# Strange Floating White stuff??



## anasfire23 (Jan 19, 2005)

I've been awaking each morning to find more and more unusual whiteish floating particals in my tank. They look like little worms but don't seem to move...just float around the tank and ride the current to the sides. I've been trying to scoop it out everyday but some of it is too fine and finds its way through the mesh of my net. I'm assuming for now that its faeces but my logic is telling me that it shouldn't be white and shouldn't float, rather sink if it's faeces. If it's some kind of worm wouldn't I be finding it attached to the fish and effecting them somehow, because it isn't. It floats so well that the filter can't suck it in. It is becoming a major annoyance.

Does anyone have any idea what it might be?

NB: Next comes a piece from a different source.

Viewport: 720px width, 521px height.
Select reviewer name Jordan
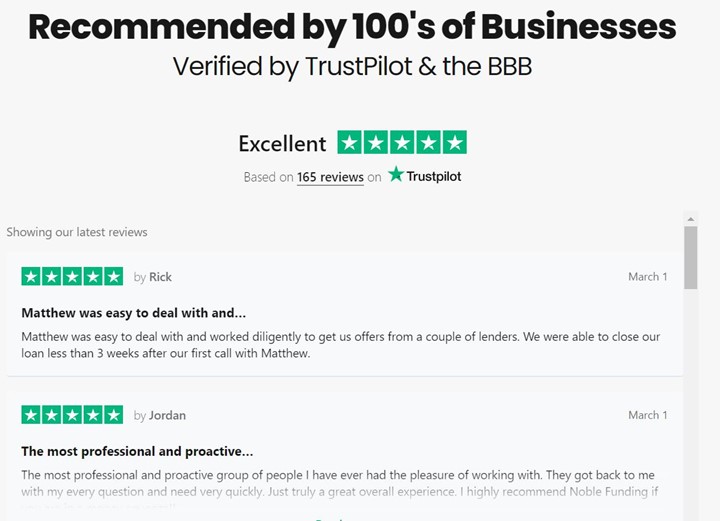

All i have in the tank is 3 guppies and 1 neon tetra.

Also I'll try and take a picture if/when I find it next (I cleaned the tank out today so hoping I won't encounter it again) and post it here.

Thanks.

Anasfire23


----------



## doggydad38 (Jan 18, 2005)

My tanks do that as well. It usually happens with me when I don't have a lot of fish in the tanks to keep the surface agitated enough. You will also notice that you have flatworms swimming around in there after a while. I usually let my filter run for a while when I do my water change to oxygenate the water and stir up the surface. Usually works for about 2 to 3 days then the process starts all over again.
Tony


----------



## rcomeau (Apr 23, 2006)

Poop diagnosis article... hope it helps


----------



## anasfire23 (Jan 19, 2005)

thanks, yeah well I keep my filter on 24/7 (just put it a little lower at night so It doens't keep me awake) but still find it happening again!
I've only got 3 fish in there! How much can they poop!?!?!? I tried to look at some of the "poop" that was floating actually below the surface and it almost appeared to be moving and changins shape, but I can't really tell, could just be the current. Plus my solitary tetra keeps trying to eat it lol...nasty...just spits it back out straight away. I'd be worried if he were eating it!


----------